By: Kazusei Akiyama, MD
2016年12月
今月のひとりごと:『寄生虫、いますよ。ブラジルには』
今月も感染症の話しです。先日邦人の患者さんを診察していた時に寄生虫(註1)の疑いが出たのですが、なにやら体内にエイリアンでも棲んでいるような大騒ぎだったのです。確かに日本では事実上寄生虫がなくなったといえるのかもしれません。1958年から続いていた小学生の寄生虫卵検査が2015年度で廃止されました。文部科学省の資料によると小学生の寄生虫卵保有は1958年度で29.2%、1983年度で3.2%、2013年度になると0.2%まで激減してます。寄生虫は通常糞便とともに排泄された卵が経口か経皮で体内に取り込まれます。したがって、下水道処理などの衛生設備のインフラ整備、手洗いや食料の適切な処理、裸足で歩かないなどの衛生概念の教育などが予防の柱です。そのため、それらが発達していない発展途上国に多い感染症である事は容易に理解できますね。また、体外にでた卵が生存できる環境はどちらかというと温かく、湿ったほうが適しているので、熱帯地方がその条件がそろってます。
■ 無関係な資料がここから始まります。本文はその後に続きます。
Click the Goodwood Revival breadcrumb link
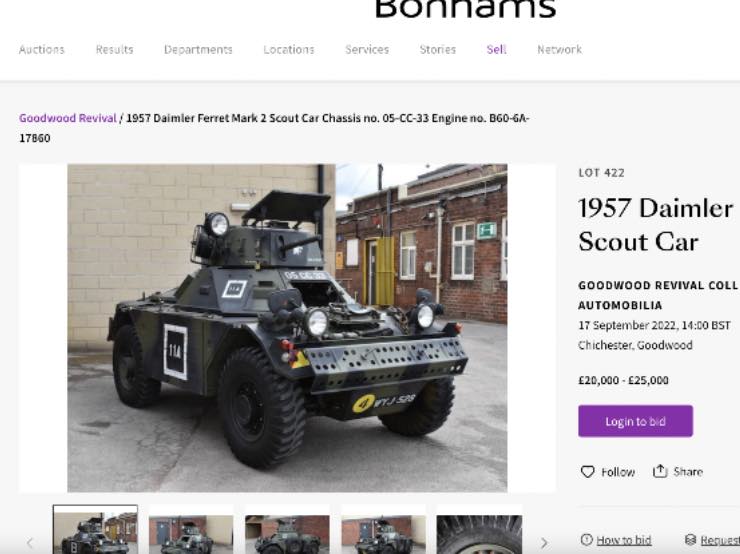 coord(67,118)
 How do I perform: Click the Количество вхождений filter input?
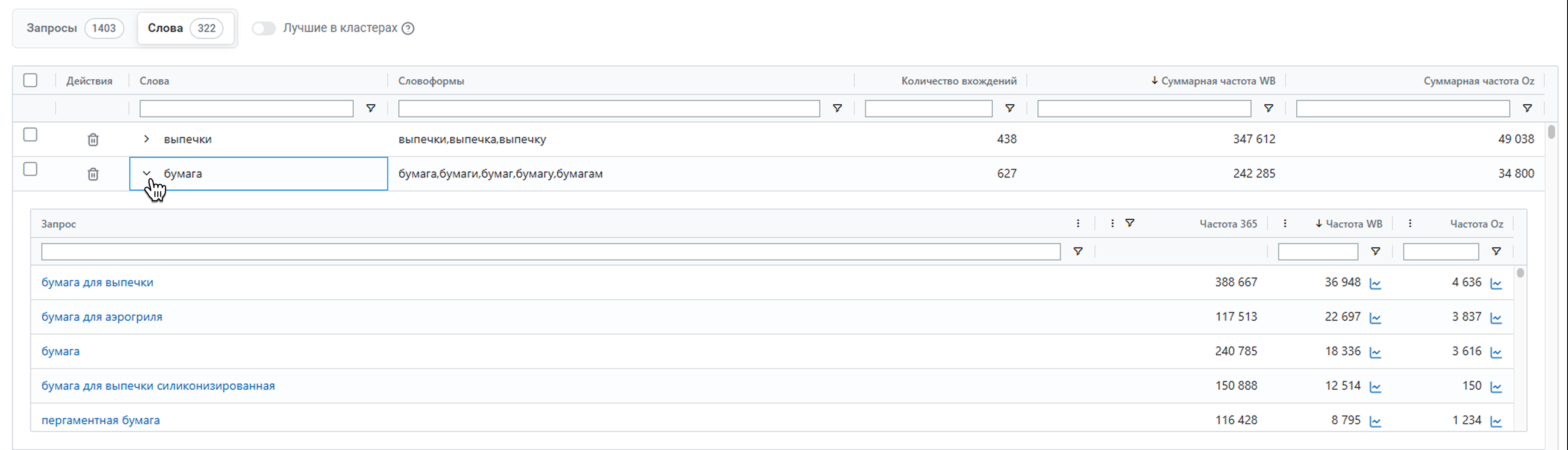(928, 108)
- 註1:狭義では自由生活をする動物に寄生する生物で、外部寄生虫(例:ダニやシラミ)と内部寄生虫(例:蛔虫、マラリア原虫)に分類されるが、一般的には腸内寄生虫のことです。
『発展途上国で熱帯地方って、もろブラジルではないですか!そう、この国はまだかなり寄生虫があるぞ。5年ほど前にミナス州のある市で実施された調査では、小学生の寄生虫卵保有率が平均29%、学校の立地環境により7%から83%まで保有が検出されたのだ。保有率の差は、市内と農村部、トイレの有無、飲み水の適切な処理の有無だった。日本も戦前は人糞尿で下肥を使っていたので、大半の人が寄生虫感染していた試算があるぞ。1960年頃の農村部で60%!これが、衛生インフラの整備でほとんどゼロまでなったのだな(註2)。きれい好きな日本人の仕事ですな。』
- 註2:しかし無農薬野菜、いろんな生食の普及(例:サラダ)、発展途上国からの野菜の輸入などで、また症例が増える傾向にあります。
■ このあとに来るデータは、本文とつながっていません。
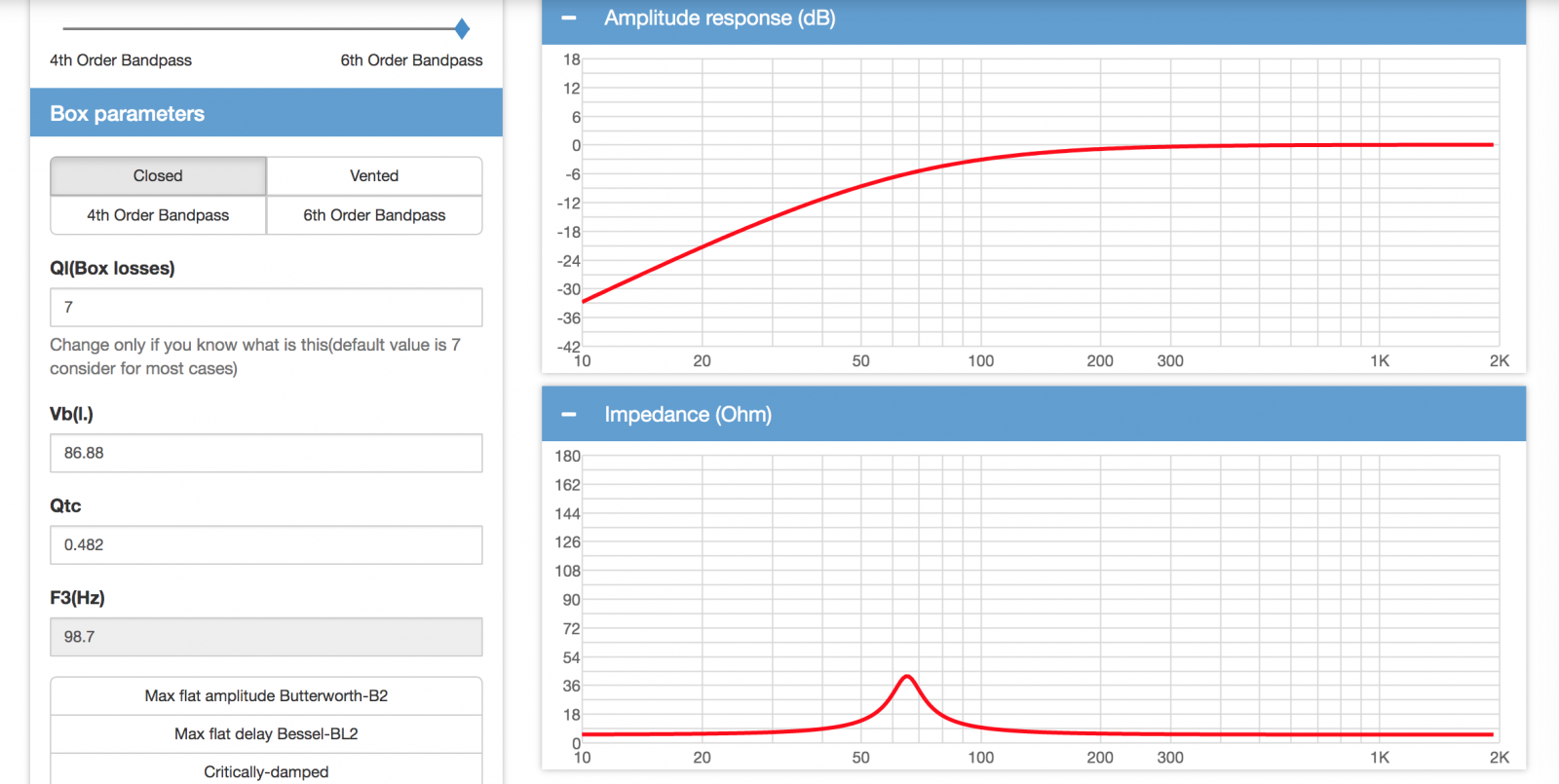
Task: Click the Ql(Box losses) input field
Action: click(x=266, y=307)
ブラジルではこのコラムの24人の読者様はスラムに居住しているわけではないですよね。食料だって、ちゃんと調理しているし、変なものを食べる訳でもないし、裸足でそこらを歩いている訳でもないので、寄生虫なぞ関係ないと思ってませんか?というか、寄生虫の存在そのものを忘れてますよね。今の日本の現状では無理もないと思いますが。しかし、ブラジルで生活しているので、寄生虫感染のリスクにはさらされます。80年代の話しですが、サンパウロ市内の某名門校で行われた研究では、以外にも小学生の半数近く寄生虫卵保有者でした。裕福な家庭なのにどうして?になったのですが、結局「外食するから」「自宅に(家族以外の)料理人がいるから」が原因でした。当地のように貧富の差があると、料理を作っている人とそれを食べている人の衛生概念の差もあります。衛生状況の悪いファべーラ(註3)に住んでいる人が料理を作っていたりするのですね。
- 註3:ブラジルでのスラム街の名称。
寄生虫は少量であったり、成長してなかったりすると、体に変化はなく、症状もまずありません。それが大量になったり、大きくなると症状がでます。一般的な症状は腹痛、下痢や排便のパターンの変化、疲労などです。重症化すると、貧血、腸閉塞、黄疸、肝硬変、てんかん、内臓破壊なども起こりうります。サナダ虫に代表される条虫は中間宿主が生活史に必須なので(註4)、生活史のサイクルを断ち切る事により減る傾向にありますが、野菜など経由で経口摂取される蛔虫やヒトからヒトへ感染する蟯虫のような虫は依然として感染率が高い(註5)。蛔虫、線虫、蟯虫などは肉眼でも見えますが、アメーバやラムブル鞭毛虫などの原虫は顕微鏡でないと見えません。ブラジルでは寄生虫に感染する事は恥ずかしい事ではありませんので、上記の症状がある場合は早めに受診しましょう(註6)。
- 註4::サナダ虫の卵をヒトが直接飲み込んでも成長しない。しかし、そのため幼生のまま体内の本来寄生すべきでない部位に定着して弊害をきたす事もある。例:脳内寄生=てんかん。
- 註5:蟯虫は夜間に肛門付近に排卵する、それで痒くなり、掻いた手で他人に移したり自己再感染する。
- 註6:定期健診で検便しているから大丈夫と思っているあなた、そう大丈夫でもないので注意が必要です。定期健診の検便方法ではよほど大量の寄生虫がいない限り、検出されません。